A Major League Baseball Club Project 6

Term: Spring 2023

Faculty Advisor: Prof. Bhaven Mistry

Project Description:

The Dodgers baseball club and sports analytics division have proposed a data analysis project that aims to find the number of chances for outfielders to throw out runners at home and third base based on player location and situation. The project also involves developing a model to predict the out probability of throwing runners out from the outfield given conditions of the play and evaluating decisions of the first/third base coach to send or hold a runner. The student team is expected to create well-documented code repository in R or Python that creates metrics, builds a model, and uses it to determine whether a runner should have tried to advance or stay at the same base.

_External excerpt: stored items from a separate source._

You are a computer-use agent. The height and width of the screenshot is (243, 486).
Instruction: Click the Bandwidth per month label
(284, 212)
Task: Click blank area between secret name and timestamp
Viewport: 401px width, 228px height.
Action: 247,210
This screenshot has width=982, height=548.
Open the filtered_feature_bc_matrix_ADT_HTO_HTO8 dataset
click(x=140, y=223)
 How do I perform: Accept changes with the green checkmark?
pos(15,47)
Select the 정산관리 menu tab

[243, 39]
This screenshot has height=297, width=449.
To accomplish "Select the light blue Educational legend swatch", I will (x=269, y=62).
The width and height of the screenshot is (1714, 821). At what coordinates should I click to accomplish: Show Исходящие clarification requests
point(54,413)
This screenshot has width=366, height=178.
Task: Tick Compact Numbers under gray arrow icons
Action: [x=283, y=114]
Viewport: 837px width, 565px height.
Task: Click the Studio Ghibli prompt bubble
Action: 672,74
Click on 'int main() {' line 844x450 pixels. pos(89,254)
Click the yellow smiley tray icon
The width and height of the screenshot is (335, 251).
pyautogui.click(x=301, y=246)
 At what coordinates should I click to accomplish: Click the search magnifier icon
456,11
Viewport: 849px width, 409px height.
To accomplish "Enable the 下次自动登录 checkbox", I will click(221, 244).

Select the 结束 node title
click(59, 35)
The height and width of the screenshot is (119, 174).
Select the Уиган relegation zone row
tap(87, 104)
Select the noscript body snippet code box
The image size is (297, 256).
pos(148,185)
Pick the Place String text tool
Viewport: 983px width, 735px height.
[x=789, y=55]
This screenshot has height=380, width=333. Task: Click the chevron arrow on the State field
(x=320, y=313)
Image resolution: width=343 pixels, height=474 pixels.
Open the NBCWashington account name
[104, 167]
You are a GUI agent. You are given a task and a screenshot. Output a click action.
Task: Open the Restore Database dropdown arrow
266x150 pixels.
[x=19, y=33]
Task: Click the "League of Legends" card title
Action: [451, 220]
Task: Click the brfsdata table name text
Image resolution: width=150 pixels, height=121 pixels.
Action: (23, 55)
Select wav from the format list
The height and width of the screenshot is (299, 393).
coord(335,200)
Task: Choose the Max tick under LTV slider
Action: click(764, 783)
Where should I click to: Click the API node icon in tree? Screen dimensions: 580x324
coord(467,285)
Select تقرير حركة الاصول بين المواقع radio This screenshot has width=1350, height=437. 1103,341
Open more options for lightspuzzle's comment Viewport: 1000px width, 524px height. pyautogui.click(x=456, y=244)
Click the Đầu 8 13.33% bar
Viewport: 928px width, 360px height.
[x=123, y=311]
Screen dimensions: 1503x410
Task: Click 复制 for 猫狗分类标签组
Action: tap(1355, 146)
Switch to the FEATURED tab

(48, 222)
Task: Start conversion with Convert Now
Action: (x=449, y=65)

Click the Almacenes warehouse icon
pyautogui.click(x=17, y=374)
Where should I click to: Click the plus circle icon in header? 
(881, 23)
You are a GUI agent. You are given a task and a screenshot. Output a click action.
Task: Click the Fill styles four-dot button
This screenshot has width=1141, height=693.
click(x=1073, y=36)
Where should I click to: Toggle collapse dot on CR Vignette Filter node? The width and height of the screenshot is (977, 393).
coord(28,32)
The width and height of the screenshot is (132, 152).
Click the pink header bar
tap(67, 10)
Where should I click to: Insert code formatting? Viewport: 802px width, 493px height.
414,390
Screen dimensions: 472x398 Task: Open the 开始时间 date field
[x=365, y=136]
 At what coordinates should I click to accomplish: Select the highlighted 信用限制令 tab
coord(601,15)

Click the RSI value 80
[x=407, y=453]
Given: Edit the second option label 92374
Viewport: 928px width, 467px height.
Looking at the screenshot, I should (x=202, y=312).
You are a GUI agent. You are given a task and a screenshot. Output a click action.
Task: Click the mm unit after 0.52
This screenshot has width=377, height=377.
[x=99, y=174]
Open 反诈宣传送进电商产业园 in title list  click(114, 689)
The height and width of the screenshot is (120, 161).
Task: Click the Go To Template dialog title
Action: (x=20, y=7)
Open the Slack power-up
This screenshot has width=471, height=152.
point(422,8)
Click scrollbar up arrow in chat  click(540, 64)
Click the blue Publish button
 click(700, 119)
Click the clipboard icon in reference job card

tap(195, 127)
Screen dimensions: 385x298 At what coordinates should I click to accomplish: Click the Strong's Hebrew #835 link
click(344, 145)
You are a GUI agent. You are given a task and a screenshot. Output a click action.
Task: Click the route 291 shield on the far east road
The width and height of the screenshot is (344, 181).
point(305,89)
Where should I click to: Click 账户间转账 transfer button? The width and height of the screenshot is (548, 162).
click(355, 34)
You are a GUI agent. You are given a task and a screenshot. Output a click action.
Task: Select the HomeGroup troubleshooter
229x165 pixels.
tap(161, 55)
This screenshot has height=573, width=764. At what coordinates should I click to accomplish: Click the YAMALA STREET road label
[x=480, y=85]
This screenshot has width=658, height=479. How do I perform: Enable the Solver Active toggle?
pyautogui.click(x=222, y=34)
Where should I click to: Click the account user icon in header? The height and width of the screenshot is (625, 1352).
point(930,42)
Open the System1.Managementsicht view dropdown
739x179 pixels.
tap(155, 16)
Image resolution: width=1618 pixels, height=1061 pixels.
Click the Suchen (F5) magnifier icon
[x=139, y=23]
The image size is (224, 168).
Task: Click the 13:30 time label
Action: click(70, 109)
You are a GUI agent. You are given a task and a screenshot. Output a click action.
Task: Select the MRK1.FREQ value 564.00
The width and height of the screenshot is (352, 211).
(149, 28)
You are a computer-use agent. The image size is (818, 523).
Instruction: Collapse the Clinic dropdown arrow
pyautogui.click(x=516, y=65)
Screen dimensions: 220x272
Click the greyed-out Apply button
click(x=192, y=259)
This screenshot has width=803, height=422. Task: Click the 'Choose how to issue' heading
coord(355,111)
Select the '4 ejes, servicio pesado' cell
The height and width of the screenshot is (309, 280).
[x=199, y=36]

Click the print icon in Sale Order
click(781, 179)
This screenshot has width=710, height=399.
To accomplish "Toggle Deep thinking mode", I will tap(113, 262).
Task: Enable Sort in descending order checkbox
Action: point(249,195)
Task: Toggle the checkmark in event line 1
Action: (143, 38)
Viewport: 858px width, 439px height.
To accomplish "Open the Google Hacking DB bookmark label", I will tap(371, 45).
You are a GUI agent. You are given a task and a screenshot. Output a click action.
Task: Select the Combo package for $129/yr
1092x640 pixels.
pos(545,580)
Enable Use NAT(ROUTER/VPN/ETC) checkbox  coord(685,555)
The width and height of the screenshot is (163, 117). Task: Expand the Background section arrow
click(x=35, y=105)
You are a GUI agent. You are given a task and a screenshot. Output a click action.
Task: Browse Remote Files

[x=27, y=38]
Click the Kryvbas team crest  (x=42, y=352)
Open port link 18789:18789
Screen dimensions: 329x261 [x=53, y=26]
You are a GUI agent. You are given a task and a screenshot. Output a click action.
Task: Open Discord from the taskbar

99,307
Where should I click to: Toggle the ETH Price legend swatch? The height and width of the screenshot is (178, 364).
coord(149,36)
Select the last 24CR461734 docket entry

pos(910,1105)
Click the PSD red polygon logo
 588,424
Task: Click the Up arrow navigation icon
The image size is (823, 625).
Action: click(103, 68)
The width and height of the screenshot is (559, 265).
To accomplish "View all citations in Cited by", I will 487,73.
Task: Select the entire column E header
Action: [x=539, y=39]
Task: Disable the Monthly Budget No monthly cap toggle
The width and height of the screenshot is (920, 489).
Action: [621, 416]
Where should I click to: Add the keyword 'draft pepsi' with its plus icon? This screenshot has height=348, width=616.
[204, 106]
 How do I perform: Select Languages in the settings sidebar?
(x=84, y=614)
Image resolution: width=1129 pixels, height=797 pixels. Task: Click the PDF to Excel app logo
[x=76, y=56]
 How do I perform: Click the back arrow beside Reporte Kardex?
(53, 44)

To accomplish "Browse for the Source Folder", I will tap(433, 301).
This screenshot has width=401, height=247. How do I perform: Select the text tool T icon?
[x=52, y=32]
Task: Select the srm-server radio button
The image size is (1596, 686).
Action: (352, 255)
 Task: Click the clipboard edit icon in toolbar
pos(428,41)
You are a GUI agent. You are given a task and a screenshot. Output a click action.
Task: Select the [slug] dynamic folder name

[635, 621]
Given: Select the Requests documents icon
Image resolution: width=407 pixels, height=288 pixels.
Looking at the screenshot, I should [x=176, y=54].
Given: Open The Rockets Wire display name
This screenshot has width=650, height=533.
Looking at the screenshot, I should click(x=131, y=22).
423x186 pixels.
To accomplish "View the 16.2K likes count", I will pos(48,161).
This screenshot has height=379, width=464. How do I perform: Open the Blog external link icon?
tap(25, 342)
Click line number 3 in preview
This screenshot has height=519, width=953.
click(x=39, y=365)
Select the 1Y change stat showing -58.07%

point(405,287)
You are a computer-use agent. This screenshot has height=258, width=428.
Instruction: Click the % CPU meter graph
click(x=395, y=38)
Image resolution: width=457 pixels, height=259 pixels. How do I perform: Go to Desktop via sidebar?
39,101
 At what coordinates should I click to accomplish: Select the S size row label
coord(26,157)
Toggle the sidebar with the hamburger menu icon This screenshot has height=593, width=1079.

The students who participate in this project must have knowledge of regression and machine learning techniques, as well as an understanding of cross-validation for model evaluation. They need to be able to implement these concepts in R or Python, and the ability to write sustainable code that will ease its incorporation into the pipeline is preferred. The client will provide a dataset of plays in which the ball is hit to the outfield with tracking information during the 2019-2022 MLB regular and post seasons, which includes the identity of the fielder, the identity of the runner, information on the trajectory of the throw, information on the location of the players, information on the state of the game, and information on the result of the play. Visualizations for communicating model results would also be impactful, though not required.